Collection of files, SFV-replacement etc.

Technical discussion about the NMDC and <a href="http://dcpp.net/ADC.html">ADC</A> protocol. The NMDC protocol is documented in the <a href="http://dcpp.net/wiki/">Wiki</a>, so feel free to refer to it.

Moderator: Moderators

Locked
mirza
Posts: 6
Joined: 2003-04-27 07:30
Contact:

Collection of files, SFV-replacement etc.

Post by mirza » 2003-10-18 20:23

Here's my idea. A file. A file containing information about other files. SFV you think? Almost there.. I think XFV (eXtendable File Verificator) should be more suitable.

It wouldn't only be used for verification. I think the main purpose would be this:

Let's say I want to download an album. That would be a set of music files, maybe some image files for the covers.. and maybe a text file with some info about the album.

Now, I could manually look up each file and hope they're all part of the same collection.. But we all hate doing that.

What if I could download one single file. One single file containing information about the others. And then my client could read that information and automatically get the other files.

Something like "Mirza - Greatest Hits (2003).xfv" could look like:

Code: Select all

<? xml ?>
<collection title="Mirza - Greatest Hits (2003)">
   <file name="01 Eat me.ogg" size="1234567" crc32="something" sha1="something" />
   <file name="02 My daddy likes you.ogg" size="7654321" md5="something" />
   <file name="Cover - Front.png" size="123456" foo="bar" />
   <!-- etc -->
</collection>
The client could read the file, and search the network using any of the forms of verification it can. Direct Connect doesn't support hashing (yet :)) so I guess it would have to rely on the size and somehow the filename to get the correct files..
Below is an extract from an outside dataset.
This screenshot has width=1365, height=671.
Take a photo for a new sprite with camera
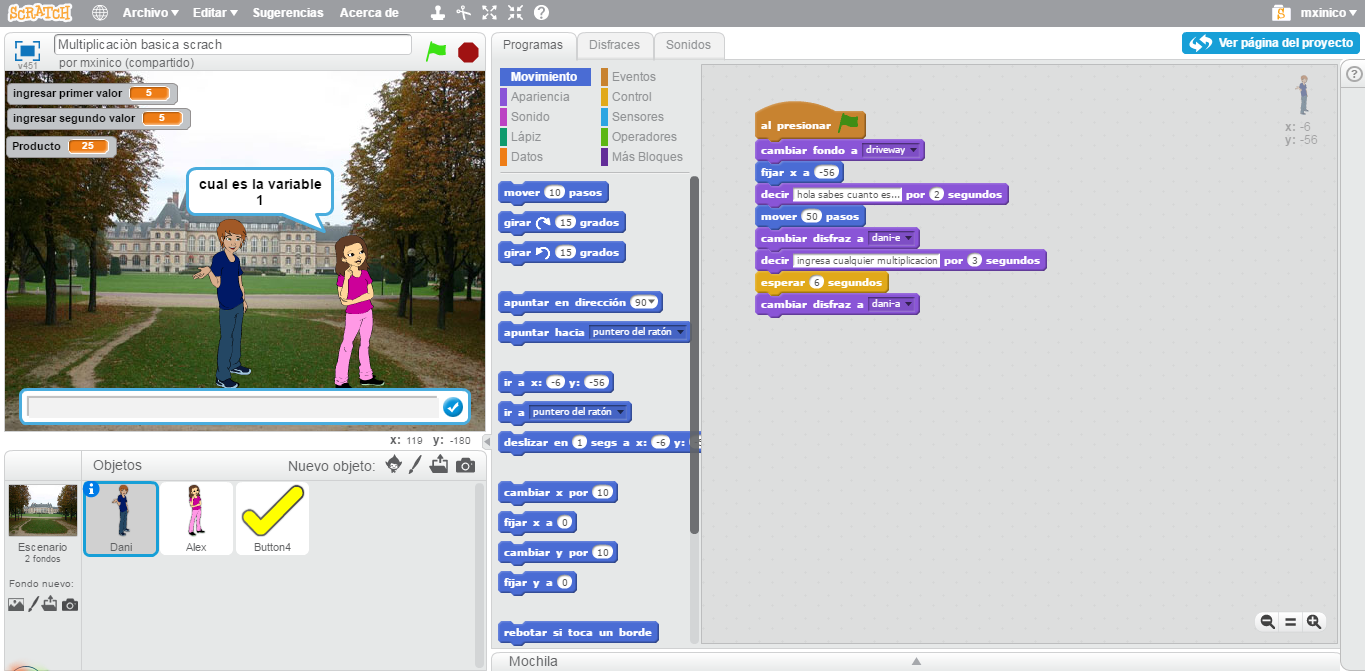point(466,465)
I'm not asking anyone to implement this into DC++ or anything. (That will probably have to wait until hashing is implemented) I'm posting here to see what you people think about it. Is it a good idea? Is XFV a suitable name? Has it already been done? (I can't seem to find anything.. and even if it has, I'd like to see it used.. I'm so sick of searching for files)
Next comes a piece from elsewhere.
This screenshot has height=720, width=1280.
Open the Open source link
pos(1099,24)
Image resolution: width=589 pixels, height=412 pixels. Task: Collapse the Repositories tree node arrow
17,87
If I can get a "That's a good idea!" I'm planning to construct a decent website, make some software to easily read and write the files, get the layout of the xml into shape (make some sort of standard) and start advocating this to clients like Shareaza etc and release groups.

Suggestions are welcome!

Twink
Posts: 436
Joined: 2003-03-31 23:31
Location: New Zealand

Post by Twink » 2003-10-18 20:59

am i missing something here?

1) music from the same album really should be in one directory, and if it's not its the person you're browsings fault for not sorting it that way (well they may have a good reason I guess, but most likey they just dont sort music?) so if its because they're lazy do you think they're gonna take the time to make one of these files?
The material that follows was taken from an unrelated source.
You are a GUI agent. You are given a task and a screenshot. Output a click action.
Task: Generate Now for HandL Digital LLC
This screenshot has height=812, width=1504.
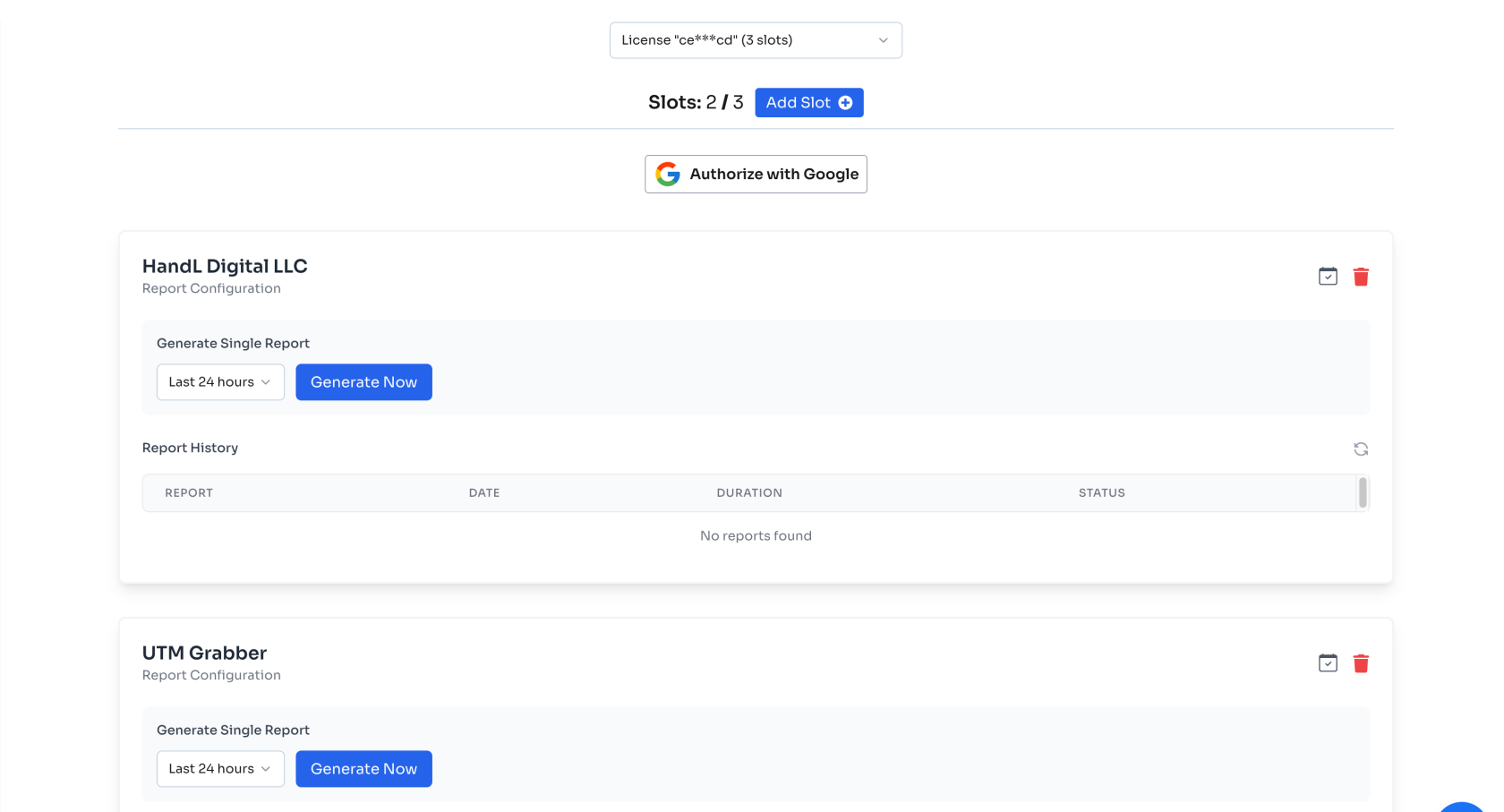363,382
2) Although it would be good for verification as you already pointed out hashing is being made, which is fair superior.

umm did this have any other purposes?

mirza
Posts: 6
Joined: 2003-04-27 07:30
Contact:

Post by mirza » 2003-10-19 05:31

No no no, people wouldn't have to make all of these files. Hopefully they'd ship with releases. :)

Or I could simply get one from some website and then my client could get the files from the collection.. People I'm downloading from don't have to have a copy of the file.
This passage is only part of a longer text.